- Data management
- Erasure coding
- MapReduce framework
- Distributed (storage) systems
- Fog and Edge clouds
- Geo-distributed clouds
I’m a member of Avalon and Stack teams of inria research center that are hosted in LIP and LS2N laboratories, respectively. I’m registered at the university (i.e., école) ENS de Lyon for the Ph.D. degree. During my Ph.D., I’m working closely with my two advisors: Shadi Ibrahim and Christian Perez.
I’m working on topics related to Data Management in a single data center and geographically distributed clouds environments.
The first part of my Ph.D. was dedicated for improving service provisioning in geo-distributed clouds and Fog/Edge environments.
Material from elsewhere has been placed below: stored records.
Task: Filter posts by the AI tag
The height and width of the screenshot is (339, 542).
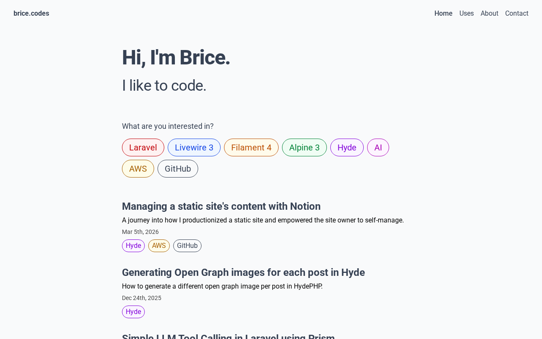Action: [x=378, y=147]
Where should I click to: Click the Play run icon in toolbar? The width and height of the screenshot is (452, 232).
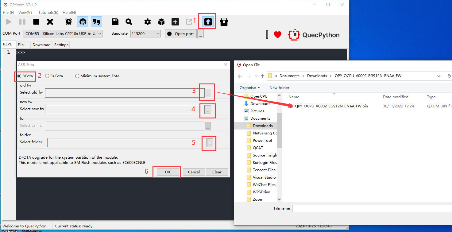click(9, 22)
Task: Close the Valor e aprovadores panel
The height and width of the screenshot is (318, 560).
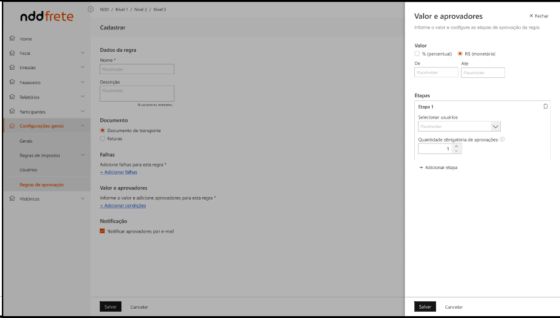Action: pyautogui.click(x=539, y=16)
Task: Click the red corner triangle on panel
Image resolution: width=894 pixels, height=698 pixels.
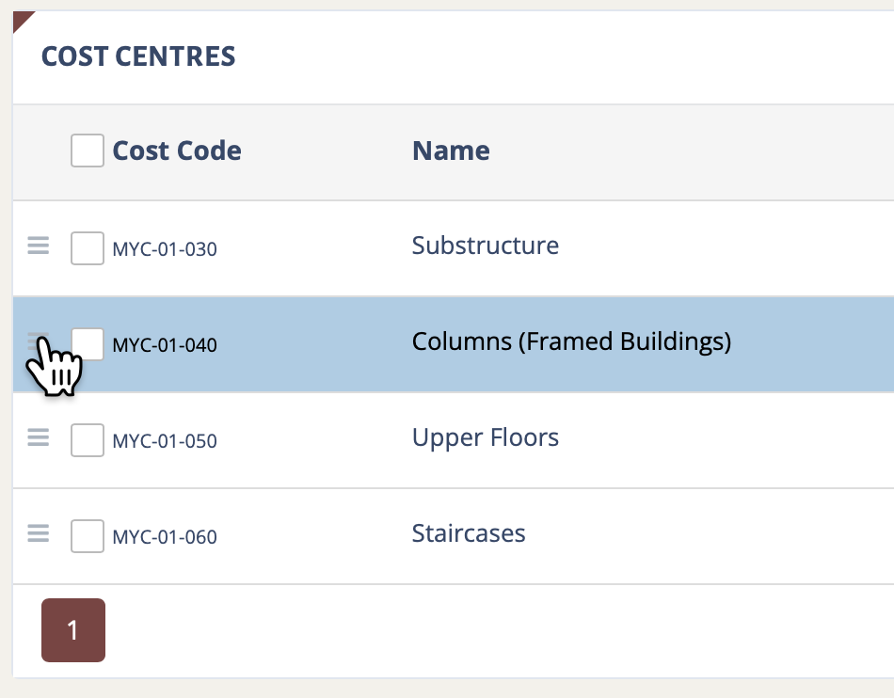Action: 21,19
We worked on network-aware retrieval of Virtual Machine Images in geo-distributed clouds and on the network-aware placement of container images in Edge environment (for more details, our work led to two publications here and here).
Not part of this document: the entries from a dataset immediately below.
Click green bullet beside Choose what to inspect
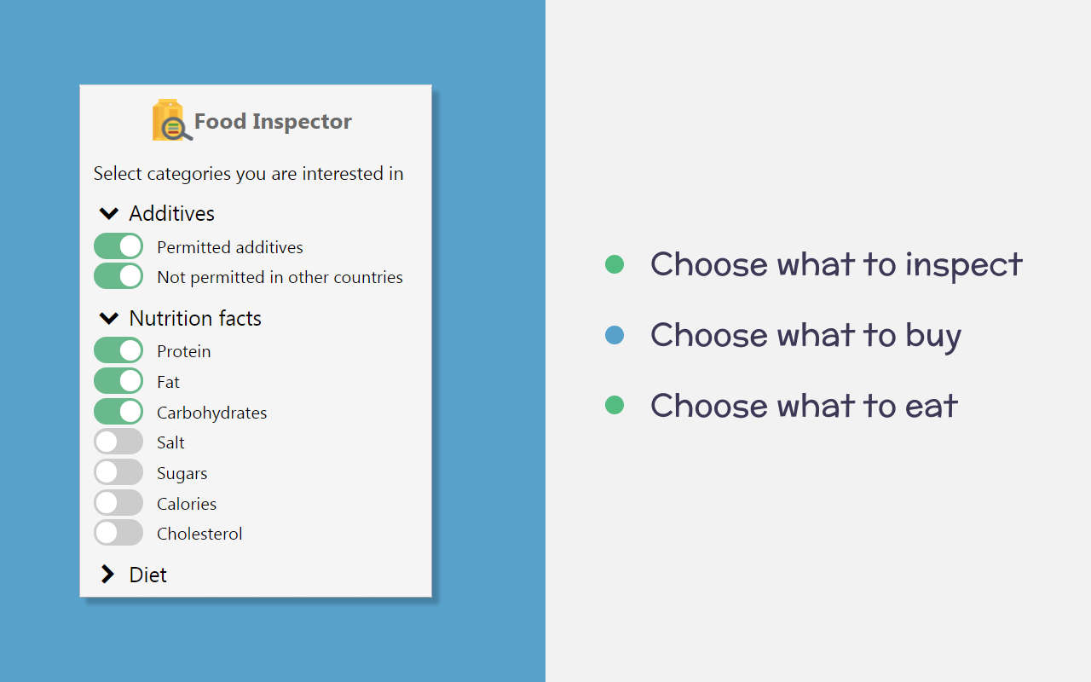The height and width of the screenshot is (682, 1091). pos(615,264)
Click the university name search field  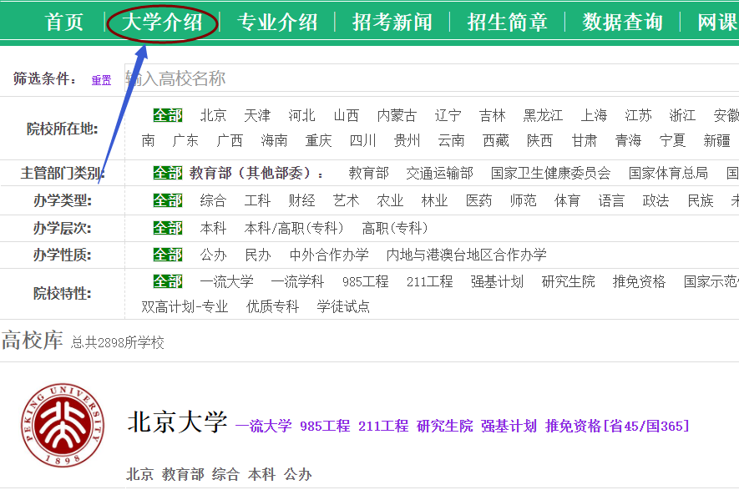tap(418, 78)
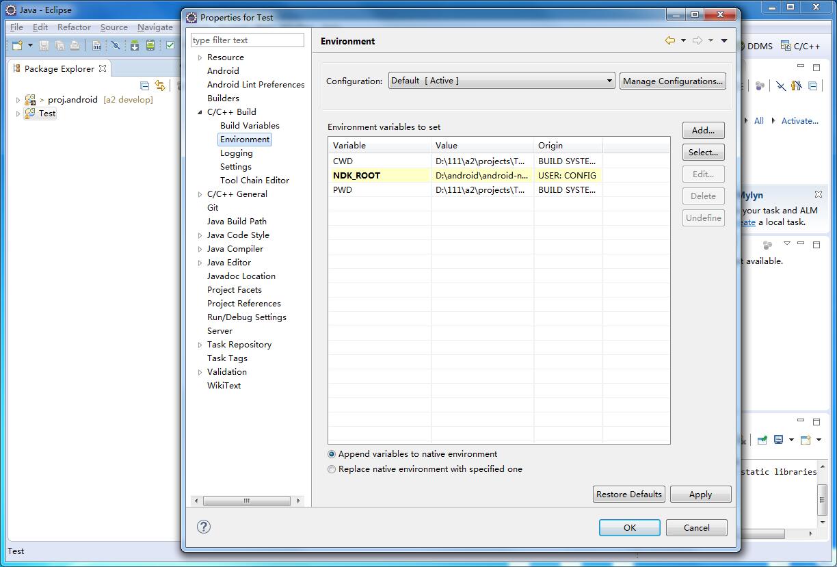Expand the C/C++ General tree node
Image resolution: width=837 pixels, height=567 pixels.
200,194
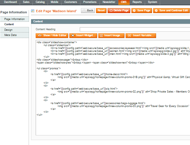Image resolution: width=190 pixels, height=145 pixels.
Task: Click the Delete Page button
Action: (x=119, y=10)
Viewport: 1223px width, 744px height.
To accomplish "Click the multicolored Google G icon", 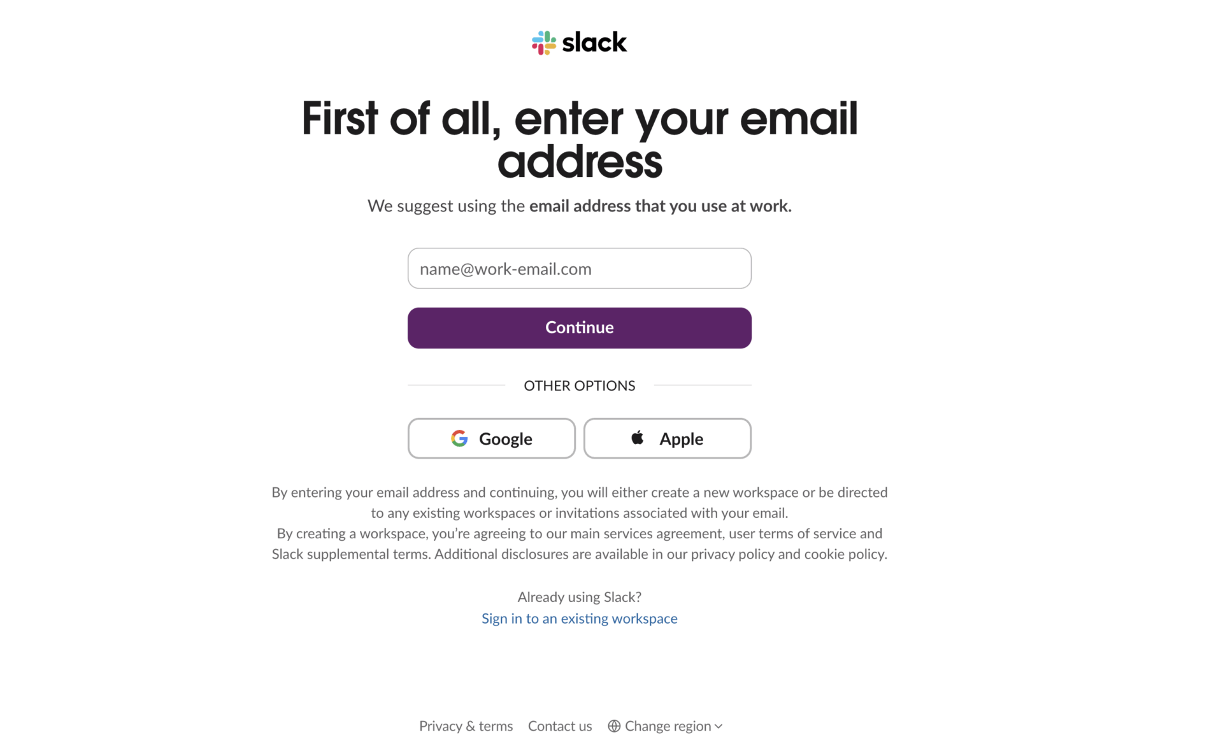I will pos(459,438).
Currently, I’m focusing on reducing the storage cost of data intensive clusters. More specifically, we study the opportunities and the challenges in integrating erasure coding for online data analytics. As a first step, through an in-depth performance evaluation study we evaluate how analytic workloads, data persistency, failures, the back-end storage devices, and the network configuration impact the performance for MapReduce jobs running under erasure coding and replication (this work led to a publication here).
Briefly, The subject of this thesis is a scalable and efficient data management for building and running data intensive services.
I’m part of DISCOVERY Initiative, a research project that explores the methodologies and algorithms needed to deploy and operate massively distributed cloud infrastructure as Fog/Edge environments. Developed prototypes and tools are ported to OpenStack, an open source de-facto IaaS manager.
I reviewed papers as subreviewer for ICPP 2019, SmartData 2019, HPBDC 2019, Cluster 2017, CCGRID 2017 and CloudCom 2017.